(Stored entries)

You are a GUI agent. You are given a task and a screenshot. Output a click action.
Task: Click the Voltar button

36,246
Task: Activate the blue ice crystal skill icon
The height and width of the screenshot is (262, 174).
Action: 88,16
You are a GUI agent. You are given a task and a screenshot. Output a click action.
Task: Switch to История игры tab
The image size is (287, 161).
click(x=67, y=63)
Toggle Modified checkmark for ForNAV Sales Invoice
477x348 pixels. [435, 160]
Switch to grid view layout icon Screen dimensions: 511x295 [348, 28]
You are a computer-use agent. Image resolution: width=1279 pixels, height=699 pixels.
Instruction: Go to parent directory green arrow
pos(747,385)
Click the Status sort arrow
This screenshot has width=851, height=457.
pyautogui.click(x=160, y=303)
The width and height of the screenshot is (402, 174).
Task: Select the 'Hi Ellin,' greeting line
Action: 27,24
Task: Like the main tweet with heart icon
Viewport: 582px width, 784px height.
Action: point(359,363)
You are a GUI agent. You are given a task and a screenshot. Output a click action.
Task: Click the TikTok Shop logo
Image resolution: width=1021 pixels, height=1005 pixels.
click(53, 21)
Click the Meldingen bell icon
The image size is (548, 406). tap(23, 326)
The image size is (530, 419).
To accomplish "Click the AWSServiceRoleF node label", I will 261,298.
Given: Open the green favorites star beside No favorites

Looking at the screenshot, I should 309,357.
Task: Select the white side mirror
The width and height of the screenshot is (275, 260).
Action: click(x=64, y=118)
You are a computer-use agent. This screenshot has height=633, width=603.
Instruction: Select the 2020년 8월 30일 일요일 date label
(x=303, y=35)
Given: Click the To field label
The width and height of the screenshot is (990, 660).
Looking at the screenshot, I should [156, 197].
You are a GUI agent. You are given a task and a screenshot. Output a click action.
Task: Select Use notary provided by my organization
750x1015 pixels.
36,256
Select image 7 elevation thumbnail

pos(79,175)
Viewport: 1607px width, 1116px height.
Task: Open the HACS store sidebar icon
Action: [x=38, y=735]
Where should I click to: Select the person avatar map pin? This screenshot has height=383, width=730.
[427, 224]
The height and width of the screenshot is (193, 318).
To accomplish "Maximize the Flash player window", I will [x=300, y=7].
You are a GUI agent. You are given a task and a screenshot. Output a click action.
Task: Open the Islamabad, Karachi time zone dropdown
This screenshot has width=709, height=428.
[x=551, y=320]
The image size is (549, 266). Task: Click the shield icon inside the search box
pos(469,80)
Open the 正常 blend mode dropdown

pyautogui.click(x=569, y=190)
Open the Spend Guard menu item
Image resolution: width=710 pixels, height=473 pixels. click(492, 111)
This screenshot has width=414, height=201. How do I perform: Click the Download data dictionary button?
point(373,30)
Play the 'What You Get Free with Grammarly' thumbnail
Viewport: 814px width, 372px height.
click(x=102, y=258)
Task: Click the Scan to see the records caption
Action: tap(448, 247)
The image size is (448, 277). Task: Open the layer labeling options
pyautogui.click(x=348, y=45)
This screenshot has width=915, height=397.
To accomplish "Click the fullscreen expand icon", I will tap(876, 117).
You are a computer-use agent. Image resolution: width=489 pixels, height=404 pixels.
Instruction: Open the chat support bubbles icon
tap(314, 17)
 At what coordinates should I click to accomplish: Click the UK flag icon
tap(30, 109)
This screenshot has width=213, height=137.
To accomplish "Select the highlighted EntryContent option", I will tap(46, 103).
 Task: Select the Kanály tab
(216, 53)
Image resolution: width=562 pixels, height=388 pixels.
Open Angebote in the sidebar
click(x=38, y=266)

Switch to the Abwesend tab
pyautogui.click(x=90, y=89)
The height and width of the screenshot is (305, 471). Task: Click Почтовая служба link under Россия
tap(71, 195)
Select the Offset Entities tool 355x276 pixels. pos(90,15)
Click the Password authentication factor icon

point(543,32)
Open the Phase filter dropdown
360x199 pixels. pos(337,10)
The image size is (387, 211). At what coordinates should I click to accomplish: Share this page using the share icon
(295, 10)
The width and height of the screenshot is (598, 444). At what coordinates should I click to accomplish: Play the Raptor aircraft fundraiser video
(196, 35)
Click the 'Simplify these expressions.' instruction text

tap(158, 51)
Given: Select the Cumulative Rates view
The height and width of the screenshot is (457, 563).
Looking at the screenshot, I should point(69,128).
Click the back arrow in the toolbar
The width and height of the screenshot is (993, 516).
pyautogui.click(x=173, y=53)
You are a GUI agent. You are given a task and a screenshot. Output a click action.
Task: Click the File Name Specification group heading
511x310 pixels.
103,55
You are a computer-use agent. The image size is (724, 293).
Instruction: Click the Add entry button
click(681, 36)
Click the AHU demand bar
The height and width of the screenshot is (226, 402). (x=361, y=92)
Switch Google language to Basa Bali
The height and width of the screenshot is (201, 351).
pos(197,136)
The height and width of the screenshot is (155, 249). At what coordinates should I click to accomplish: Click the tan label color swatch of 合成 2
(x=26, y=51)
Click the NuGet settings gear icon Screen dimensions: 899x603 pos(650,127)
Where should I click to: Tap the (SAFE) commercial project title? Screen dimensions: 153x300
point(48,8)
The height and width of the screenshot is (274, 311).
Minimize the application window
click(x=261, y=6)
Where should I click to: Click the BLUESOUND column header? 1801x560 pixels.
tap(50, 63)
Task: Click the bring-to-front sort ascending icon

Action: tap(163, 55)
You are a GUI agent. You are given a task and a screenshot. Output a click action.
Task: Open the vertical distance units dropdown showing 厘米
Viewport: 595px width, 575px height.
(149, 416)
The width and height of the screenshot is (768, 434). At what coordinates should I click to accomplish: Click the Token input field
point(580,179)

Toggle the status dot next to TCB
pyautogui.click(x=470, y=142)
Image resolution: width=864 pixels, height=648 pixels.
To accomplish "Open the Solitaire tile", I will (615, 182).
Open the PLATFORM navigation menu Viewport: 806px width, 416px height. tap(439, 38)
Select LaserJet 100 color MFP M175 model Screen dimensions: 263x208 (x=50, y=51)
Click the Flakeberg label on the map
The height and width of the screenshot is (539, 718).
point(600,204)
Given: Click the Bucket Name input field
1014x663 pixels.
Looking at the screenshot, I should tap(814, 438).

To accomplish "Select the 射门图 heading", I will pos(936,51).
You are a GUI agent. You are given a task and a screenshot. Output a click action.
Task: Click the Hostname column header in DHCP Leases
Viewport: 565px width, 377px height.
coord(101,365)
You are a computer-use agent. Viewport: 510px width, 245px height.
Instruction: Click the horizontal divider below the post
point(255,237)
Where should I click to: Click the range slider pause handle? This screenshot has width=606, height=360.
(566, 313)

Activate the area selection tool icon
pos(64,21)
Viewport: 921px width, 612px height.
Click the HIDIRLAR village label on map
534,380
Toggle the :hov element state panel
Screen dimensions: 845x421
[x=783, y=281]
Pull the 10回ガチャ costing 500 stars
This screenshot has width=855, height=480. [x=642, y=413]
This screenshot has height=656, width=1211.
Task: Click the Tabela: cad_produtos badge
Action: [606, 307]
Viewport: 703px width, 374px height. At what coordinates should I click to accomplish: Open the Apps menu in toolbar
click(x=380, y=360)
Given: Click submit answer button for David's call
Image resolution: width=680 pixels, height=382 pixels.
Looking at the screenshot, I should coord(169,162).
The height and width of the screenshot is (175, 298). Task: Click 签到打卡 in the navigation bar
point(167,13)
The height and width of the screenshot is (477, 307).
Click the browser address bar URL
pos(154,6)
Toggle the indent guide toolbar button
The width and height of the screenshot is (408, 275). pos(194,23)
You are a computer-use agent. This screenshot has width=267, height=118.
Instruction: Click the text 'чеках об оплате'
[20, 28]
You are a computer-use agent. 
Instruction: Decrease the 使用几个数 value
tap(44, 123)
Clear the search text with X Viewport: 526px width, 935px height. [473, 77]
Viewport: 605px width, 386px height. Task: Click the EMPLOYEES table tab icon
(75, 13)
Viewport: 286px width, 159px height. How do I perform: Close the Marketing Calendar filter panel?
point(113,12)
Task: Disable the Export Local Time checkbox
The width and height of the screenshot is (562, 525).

Problem:
When a line in the entries above contains "will", count it; please answer with the number only.

Completed exercise:
6